Obama’s other rhetorical trick is to claim he wants a “balanced approach.” Translated from Washington-speak to English, that means he wants more of our money. But it’s a soothing way to demand more money. After all, who’s against “balance”?

I actually agree with Obama – but only if one uses honest math. Needless to say, Obama wants to use Washington math, where spending increases get redefined as spending cuts if the burden of government spending doesn’t rise as fast as was projected in some artificial baseline.

This is why the budget deals put together by politicians almost always are awful. In order to protect the goodies they hand out to various special interests, the politicians use fake numbers to pretend they’re restraining spending, but when the dust settles, it turns out that the only real result is that taxpayers are forking over more of their hard-earned cash to the clowns in Washington.

Actually, that statement is incomplete. We need to remember that taxpayers in other nations also get screwed by the political elite. Take a look at this stunning chart that was shown at yesterday’s Cato Institute conference on “Europe’s Crisis and the Welfare State.” Put together by Veronique de Rugy of the Mercatus Center, it shows that politicians across the Atlantic have imposed nine euro of higher taxes for every one euro of spending cuts.

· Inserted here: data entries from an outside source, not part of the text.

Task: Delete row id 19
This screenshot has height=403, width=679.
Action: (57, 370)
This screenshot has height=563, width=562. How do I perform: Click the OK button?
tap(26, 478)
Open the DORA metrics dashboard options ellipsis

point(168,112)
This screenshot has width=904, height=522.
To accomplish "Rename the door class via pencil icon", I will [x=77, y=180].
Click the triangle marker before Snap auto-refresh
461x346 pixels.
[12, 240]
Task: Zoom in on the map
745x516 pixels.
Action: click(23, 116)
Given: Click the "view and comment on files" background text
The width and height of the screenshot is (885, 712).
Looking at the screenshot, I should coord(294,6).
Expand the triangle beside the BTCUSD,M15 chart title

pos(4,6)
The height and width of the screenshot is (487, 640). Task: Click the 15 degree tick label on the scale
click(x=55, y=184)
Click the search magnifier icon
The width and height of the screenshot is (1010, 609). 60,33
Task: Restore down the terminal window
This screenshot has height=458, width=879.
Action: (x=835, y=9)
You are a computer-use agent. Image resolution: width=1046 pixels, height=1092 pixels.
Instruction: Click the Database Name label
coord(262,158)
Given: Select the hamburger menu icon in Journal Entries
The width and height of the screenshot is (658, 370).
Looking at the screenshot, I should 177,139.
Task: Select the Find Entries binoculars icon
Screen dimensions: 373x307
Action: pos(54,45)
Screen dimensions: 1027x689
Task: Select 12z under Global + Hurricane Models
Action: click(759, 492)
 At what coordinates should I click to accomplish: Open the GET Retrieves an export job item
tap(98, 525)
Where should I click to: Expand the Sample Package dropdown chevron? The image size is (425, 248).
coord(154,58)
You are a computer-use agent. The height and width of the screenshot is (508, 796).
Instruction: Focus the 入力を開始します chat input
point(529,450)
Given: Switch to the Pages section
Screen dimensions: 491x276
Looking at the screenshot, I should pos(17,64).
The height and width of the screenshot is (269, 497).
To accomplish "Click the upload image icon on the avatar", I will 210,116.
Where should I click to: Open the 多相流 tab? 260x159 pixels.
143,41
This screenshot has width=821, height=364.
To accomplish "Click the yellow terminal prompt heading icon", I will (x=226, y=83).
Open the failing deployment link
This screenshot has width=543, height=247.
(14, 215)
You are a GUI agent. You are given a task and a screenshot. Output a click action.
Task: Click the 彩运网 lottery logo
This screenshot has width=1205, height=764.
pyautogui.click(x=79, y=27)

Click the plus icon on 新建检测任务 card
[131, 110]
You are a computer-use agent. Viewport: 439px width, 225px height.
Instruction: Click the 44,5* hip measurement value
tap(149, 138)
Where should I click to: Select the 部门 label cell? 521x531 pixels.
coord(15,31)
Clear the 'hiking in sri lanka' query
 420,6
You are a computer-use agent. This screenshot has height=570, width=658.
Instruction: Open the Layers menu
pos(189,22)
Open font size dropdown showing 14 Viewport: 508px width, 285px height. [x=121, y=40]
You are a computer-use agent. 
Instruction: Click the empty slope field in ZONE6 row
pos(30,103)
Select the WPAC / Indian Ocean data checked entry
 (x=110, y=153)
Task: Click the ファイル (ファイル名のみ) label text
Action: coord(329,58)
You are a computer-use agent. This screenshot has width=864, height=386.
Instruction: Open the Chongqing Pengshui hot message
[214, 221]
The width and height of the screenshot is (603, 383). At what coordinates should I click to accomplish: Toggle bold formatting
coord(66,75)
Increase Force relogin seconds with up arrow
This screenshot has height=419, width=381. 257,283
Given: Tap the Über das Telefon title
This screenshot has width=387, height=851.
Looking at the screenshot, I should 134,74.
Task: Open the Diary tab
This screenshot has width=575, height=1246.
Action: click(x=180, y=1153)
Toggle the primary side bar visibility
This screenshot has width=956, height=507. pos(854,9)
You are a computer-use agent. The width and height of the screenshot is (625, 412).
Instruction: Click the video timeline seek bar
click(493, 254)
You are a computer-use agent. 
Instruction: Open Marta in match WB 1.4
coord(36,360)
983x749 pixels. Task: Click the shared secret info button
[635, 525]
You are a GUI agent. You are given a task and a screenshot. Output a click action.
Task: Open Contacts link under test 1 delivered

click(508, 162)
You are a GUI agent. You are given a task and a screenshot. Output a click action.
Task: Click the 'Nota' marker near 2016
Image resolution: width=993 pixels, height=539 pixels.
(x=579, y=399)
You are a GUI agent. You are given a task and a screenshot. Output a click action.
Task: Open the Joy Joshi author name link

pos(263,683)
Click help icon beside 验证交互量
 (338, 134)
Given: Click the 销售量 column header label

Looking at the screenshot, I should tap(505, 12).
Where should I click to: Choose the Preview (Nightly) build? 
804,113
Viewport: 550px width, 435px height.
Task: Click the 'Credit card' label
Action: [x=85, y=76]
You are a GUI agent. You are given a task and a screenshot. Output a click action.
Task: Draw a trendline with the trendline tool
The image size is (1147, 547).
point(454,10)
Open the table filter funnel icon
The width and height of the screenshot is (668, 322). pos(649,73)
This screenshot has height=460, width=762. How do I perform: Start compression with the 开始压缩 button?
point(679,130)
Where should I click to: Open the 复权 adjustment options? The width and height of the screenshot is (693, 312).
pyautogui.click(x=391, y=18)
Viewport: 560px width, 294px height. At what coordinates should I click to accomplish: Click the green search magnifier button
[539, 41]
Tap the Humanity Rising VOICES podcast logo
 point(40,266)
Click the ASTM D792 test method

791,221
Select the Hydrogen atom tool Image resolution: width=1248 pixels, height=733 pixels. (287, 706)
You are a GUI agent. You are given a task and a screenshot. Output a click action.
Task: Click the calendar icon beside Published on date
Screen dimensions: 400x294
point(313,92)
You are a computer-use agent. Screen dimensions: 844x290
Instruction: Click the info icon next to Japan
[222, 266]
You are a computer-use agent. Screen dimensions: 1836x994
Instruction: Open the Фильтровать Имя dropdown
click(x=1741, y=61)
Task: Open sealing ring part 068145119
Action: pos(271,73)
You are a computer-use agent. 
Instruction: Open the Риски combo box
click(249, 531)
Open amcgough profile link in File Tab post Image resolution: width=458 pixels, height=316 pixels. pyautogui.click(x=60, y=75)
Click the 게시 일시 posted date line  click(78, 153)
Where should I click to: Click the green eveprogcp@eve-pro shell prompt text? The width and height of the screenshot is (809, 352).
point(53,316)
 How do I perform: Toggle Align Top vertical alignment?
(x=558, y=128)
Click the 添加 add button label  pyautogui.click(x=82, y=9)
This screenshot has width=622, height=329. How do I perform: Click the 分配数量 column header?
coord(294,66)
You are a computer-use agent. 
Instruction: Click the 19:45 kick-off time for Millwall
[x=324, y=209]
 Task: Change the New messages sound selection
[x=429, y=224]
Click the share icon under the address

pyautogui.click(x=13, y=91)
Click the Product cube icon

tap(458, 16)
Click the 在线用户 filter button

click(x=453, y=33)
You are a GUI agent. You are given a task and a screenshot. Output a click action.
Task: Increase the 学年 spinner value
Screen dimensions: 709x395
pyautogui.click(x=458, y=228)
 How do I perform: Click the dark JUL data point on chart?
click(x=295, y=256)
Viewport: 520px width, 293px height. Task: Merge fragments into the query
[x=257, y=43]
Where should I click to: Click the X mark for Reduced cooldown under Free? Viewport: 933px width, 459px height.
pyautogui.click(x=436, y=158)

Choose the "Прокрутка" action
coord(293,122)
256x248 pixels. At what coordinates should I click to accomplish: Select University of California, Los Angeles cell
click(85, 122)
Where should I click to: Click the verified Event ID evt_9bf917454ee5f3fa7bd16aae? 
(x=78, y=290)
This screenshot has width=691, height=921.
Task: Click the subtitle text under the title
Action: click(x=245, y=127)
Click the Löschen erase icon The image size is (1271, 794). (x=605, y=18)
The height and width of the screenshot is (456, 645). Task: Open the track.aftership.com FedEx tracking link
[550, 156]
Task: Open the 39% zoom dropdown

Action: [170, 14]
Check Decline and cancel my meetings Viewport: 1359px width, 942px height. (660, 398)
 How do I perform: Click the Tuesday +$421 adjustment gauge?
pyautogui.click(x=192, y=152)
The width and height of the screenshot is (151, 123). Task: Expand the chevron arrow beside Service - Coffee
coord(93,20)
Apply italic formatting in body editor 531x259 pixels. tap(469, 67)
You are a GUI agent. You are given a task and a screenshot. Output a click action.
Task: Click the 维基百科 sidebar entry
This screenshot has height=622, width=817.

And keep in mind, as Veronique noted in her comments, that many of these so-called spending cuts were merely reductions in planned increases!

This matters because I’m getting increasingly worried that gullible Republicans will get seduced into some sort of budget summit designed to trick them into supporting the Simpson-Bowles tax-hike package.

As I’ve previously explained, this would be a terrible idea. It means a big tax hike with, particularly an increase in the double taxation of income that is saved and invested. It also relies on gimmicks rather than real entitlement reform.

I don’t like higher taxes, but I wouldn’t be completely upset if at least we got some permanent reforms to control the growth of government. But that’s definitely not the case with Simpson-Bowles. And, as Veronique showed, it’s not the case in Europe either.

P.S. It’s rather ironic that the New York Times inadvertently revealed that the only budget deal that worked was the one in 1997 that cut taxes rather than raising taxes.